Sebuah kacamata hitam bertengger manis di mata Ines. Dengan masih mengenakan pakaian yang sama seperti saat berangkat, wanita itu berjalan keluar dari hotel menuju area pantai tanpa alas kaki. Kaki putih mulus bak mutiara laut itu tampak mengayun indah apalagi terkena sinar matahari yang sedikit meredup siang ini.
Dengan mengenakan bando pita merah di atas kepalanya, wajah Ines malah tampak seperti ABG masa kini. Wajah tirusnya memberi kesan imut, anggun, lebih muda, bahkan jika dipakaikan seragam SMA pun rasanya masih pantas.
Hei! Dia sudah berumur 22 tahun. Jangan samakan dengan anak SMA usia 17 tahun dong!
Tapi itu bukan masalah. Bukankah itu baik jika orang lain mengira kita lebih muda dari pada usia aslinya? Malah yang sering ditemui belakangan adalah anak SMA yang muka bak tante-tante kondangan dengan pakaian ketat sana sini, bibir bergincu lima senti, serta bedak setebal 1 inchi. Right?
Aku yakin kalian pernah melihat itu. Atau jangan-jangan itu kalian sendiri? Ah sialan. Aku hanya bercanda, haha.
Baik, balik lagi ke Ines.
Bersama Disha yang mengenakan Denim Frayed Overall atau yang orang Indonesia bilang baju monyet, Ines merangkul tangan asisten barunya itu.
Disha Nathania Ayu. Wanita yang baru memasuki kepala 2 itu mengalungkan sebuah kamera di lehernya. Rencananya, wanita yang hobi memotret keindahan alam ini akan menggunakan liburannya sebaik mungkin. Tentunya untuk koleksi foto-foto estetiknya juga.

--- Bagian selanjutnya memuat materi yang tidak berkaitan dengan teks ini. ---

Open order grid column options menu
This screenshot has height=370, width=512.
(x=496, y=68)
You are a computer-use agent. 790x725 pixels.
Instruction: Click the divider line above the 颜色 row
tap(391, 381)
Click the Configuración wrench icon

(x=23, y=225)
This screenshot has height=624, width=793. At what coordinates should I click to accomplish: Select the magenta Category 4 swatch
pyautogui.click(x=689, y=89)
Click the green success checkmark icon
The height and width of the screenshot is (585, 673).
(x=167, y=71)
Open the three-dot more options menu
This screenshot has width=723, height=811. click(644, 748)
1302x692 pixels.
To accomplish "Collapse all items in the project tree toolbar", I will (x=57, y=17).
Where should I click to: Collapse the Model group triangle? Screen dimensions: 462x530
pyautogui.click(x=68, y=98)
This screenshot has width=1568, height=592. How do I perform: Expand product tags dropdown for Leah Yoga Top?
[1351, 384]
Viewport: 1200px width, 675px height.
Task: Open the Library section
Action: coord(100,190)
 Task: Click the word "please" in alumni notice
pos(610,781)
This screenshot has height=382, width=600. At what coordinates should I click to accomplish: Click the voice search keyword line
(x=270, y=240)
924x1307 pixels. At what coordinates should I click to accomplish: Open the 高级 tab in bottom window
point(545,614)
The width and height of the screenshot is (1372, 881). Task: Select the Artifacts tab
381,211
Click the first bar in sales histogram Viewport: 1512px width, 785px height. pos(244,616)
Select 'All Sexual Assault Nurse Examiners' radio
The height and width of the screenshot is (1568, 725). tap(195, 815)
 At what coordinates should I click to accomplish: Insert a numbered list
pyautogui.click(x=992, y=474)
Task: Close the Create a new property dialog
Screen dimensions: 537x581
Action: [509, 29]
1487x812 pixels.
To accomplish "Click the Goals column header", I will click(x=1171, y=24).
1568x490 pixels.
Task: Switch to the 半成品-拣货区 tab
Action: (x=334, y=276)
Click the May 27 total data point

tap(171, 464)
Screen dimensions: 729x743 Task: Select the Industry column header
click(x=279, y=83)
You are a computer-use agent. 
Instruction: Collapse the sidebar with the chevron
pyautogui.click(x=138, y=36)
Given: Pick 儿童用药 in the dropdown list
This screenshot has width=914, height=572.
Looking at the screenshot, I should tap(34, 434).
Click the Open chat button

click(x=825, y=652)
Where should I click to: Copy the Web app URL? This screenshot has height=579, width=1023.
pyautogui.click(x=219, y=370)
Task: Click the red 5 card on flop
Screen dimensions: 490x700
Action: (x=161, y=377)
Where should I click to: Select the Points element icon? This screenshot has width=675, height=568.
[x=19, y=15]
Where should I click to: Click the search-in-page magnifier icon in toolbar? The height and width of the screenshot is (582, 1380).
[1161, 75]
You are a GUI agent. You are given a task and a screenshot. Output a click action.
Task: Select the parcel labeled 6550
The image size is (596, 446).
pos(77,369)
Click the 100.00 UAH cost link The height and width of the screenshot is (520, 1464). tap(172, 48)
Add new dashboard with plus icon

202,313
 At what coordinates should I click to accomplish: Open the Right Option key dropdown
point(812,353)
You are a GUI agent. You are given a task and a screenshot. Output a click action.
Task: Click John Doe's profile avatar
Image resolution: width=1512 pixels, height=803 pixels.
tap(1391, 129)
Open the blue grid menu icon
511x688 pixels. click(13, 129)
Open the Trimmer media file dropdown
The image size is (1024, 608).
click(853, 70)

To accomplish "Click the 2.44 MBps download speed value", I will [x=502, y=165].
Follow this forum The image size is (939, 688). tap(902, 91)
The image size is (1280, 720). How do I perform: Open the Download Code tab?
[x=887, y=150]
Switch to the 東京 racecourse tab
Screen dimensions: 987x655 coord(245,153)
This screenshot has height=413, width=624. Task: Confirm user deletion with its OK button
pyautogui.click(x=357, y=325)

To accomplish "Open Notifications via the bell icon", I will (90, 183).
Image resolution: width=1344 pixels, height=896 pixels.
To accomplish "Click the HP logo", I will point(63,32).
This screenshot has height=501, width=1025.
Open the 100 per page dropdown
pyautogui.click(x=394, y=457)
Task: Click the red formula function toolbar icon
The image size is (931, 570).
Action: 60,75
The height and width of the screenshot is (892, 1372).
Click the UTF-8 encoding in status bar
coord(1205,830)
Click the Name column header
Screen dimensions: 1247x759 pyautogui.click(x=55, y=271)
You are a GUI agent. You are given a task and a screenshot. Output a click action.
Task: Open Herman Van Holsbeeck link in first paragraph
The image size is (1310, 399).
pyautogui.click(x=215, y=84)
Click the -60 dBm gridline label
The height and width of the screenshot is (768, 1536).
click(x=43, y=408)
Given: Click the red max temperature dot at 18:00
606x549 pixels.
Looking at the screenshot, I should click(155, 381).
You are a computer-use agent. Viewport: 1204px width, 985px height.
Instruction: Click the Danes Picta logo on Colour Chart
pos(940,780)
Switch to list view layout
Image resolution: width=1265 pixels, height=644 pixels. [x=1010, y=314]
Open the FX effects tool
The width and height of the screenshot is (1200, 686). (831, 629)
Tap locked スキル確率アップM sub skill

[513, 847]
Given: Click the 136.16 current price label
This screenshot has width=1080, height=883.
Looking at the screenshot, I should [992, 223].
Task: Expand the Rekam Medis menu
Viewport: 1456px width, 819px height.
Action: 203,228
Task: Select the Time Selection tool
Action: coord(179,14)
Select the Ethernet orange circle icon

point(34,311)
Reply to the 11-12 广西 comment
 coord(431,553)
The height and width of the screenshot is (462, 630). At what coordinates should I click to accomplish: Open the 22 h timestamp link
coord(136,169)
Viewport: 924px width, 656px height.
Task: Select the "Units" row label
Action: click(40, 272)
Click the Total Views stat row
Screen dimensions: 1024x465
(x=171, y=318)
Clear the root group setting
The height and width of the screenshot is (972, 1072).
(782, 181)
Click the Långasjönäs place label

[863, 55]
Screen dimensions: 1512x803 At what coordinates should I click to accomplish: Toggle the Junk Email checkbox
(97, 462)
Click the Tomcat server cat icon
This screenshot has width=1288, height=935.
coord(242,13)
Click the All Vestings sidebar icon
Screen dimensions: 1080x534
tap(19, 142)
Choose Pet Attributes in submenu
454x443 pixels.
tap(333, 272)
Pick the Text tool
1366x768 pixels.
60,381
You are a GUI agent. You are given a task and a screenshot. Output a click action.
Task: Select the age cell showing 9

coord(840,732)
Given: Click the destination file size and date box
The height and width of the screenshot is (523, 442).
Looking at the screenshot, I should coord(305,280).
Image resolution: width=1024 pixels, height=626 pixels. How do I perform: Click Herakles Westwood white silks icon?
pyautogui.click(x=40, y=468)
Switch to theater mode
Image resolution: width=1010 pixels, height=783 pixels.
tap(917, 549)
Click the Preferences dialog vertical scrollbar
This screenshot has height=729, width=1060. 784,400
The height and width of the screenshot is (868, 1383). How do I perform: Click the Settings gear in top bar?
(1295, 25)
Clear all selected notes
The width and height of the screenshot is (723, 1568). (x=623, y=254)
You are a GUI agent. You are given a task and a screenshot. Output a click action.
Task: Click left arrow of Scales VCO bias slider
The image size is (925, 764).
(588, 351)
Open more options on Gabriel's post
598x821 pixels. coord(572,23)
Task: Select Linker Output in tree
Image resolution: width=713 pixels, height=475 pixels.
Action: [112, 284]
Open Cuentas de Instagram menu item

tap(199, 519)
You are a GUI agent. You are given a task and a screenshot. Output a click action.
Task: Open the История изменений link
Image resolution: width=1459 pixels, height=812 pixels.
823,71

Belum ada seminggu Disha bekerja dengan Ines- bos barunya, wanita itu gembira bukan kepalang saat Ines memberitahunya akan diajak liburan.
Siapa sih yang akan menolak rejeki emas itu? Sudah jadi asisten model terkenal, diajak liburan pas baru kerja pula. Nikmat mana yang kamu dustakan?
Pasir putih di G-land menjadi obyek sasaran permainan kaki jenjang Ines dan Disha. Keduanya kini duduk di tepi pantai seraya menatap lurus ke depan, menikmati angin yang berhembus merdu. Dihirupnya dalam-dalam udara di sana, berharap oksigen yang masuk ke paru-paru sesegar pemandangan di sekitarnya.
"Mbak." Panggil Disha, membuyarkan pikiran Ines yang sedang menikmati betapa indahnya bila tiap hari berkunjung kemari.
"Kenapa?"
"Mbak Ines kenapa ngajak aku liburan? Padahal aku kerja belum ada satu minggu. Kenapa nggak sama temen-temen model Mbak yang lain?" Tanya Disha meragu.
Ines hanya tersenyum. "Aku nggak akrab dengan partner seprofesiku. Hanya sekedar kenal, tidak lebih. Lagi pula, aku juga tidak ingin mengenal mereka secara intim."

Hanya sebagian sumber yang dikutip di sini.